Start of RECORDS SUPPLIED

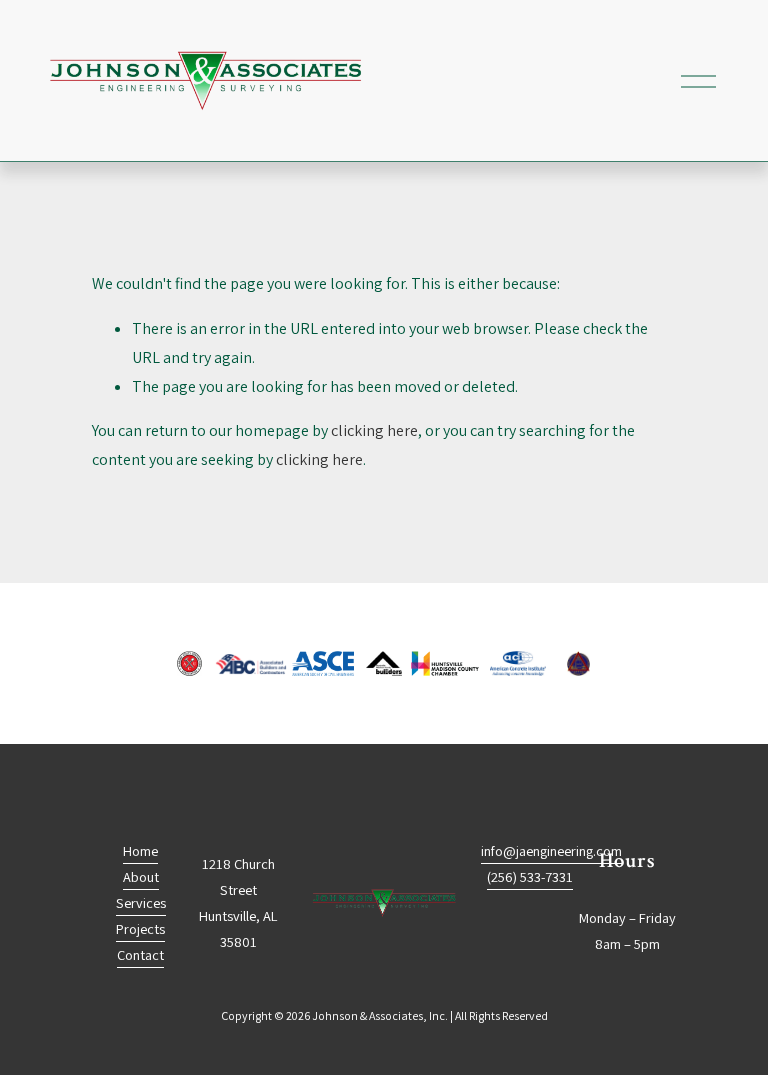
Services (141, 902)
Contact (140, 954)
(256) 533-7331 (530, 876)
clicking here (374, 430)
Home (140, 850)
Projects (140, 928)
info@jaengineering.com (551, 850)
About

End of RECORDS SUPPLIED

## PROBLEM DESCRIPTION
Reprint the listing above verbatim but drop the images.

## EXERCISE OUTPUT
Services (141, 902)
Contact (140, 954)
(256) 533-7331 (530, 876)
clicking here (374, 430)
Home (140, 850)
Projects (140, 928)
info@jaengineering.com (551, 850)
About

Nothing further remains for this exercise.